In the same story, Sisk’s MD, Tom Costello calls for government intervention to support the industry. His company certainly needs help, they only made profits of €82m on turnover of €1.67bn in 2006. (source) falling to only €52.1m in 2007 (source)
Poor chap, obviously he needs all the help he can get.
Perhaps they had built mucho mucho more than they sold during the year. Builders either recognise revenue as the construction progresses (IAS 11) or when the building is competed, sold, and delivered (IAS 18).
I’d guess in Sisk’s case much of the revenue was recognised when it was sold. At the same time maybe they had a lot of construction over the year. Sisk therefore had just enough sales to cover the costs of it’s (i’d guess multiple) 2006 construction projects and operations costs. I could of course be wrong, as I don’t know enough about accounting for construction of properties (or the company)…

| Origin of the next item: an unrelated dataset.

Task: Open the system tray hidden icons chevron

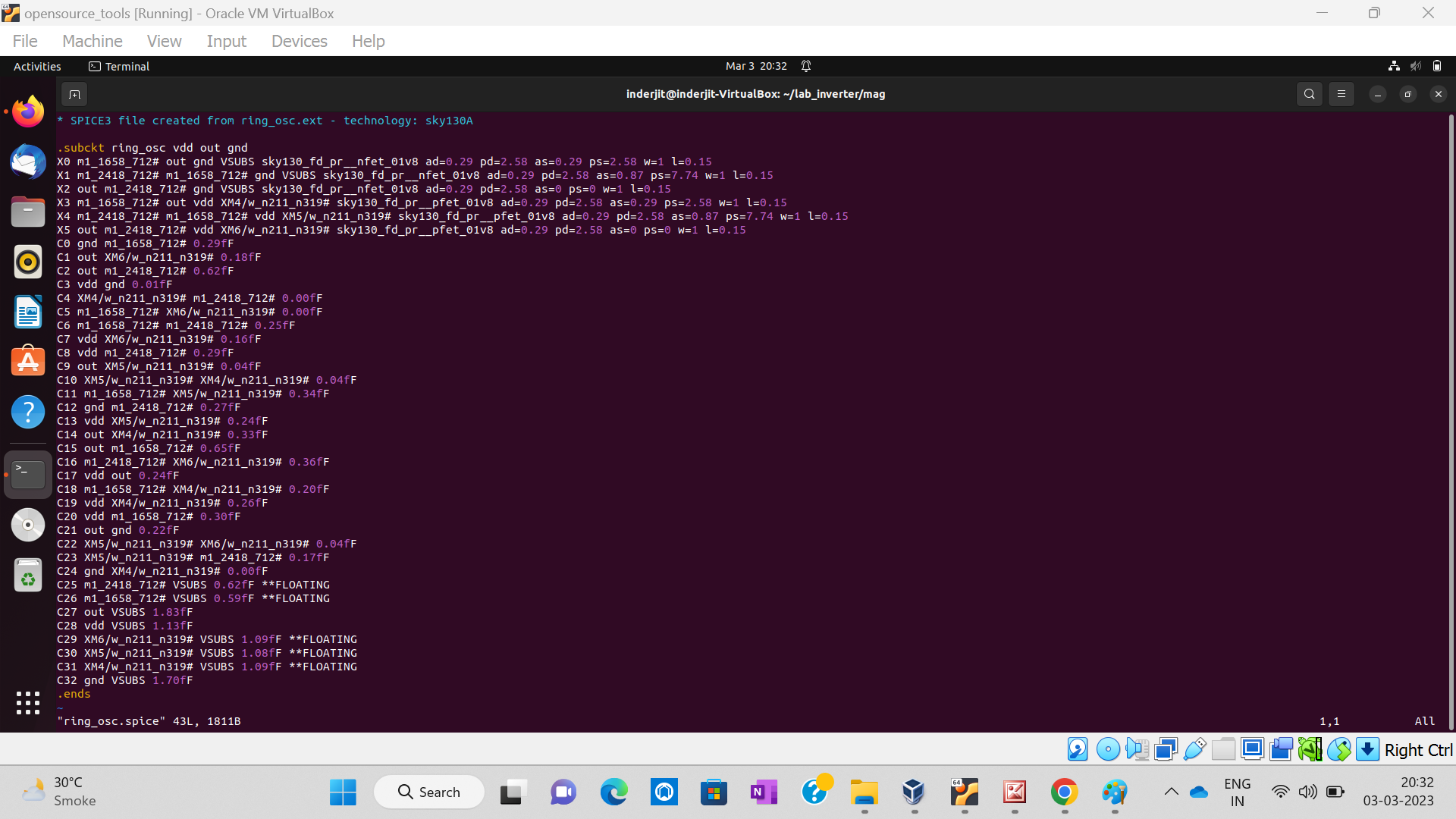Action: 1170,792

The only real way to know is to look at their annual accounts, how much stock was on their balance sheet in 2006 I wonder?
remember the declared profit is not necessarily the actual profit.
The trick is to (through a vast array of perfectly legal means, such as re-investment, R&D etc) reduce the declared profit to as small as possible without drawing a full audit on yourself, in order to reduce your corporation tax. Very common practice.
so yes, a margin a 4-5% on building property in '06 is pure bumph.
I have no doubt there is some tax optimisation behind that figure, but one of the characteristics of bubbles is that towards the end profit margins contract as costs rise and more competitors enter the fray. We saw the same contraction in rental yields and bank lending margins.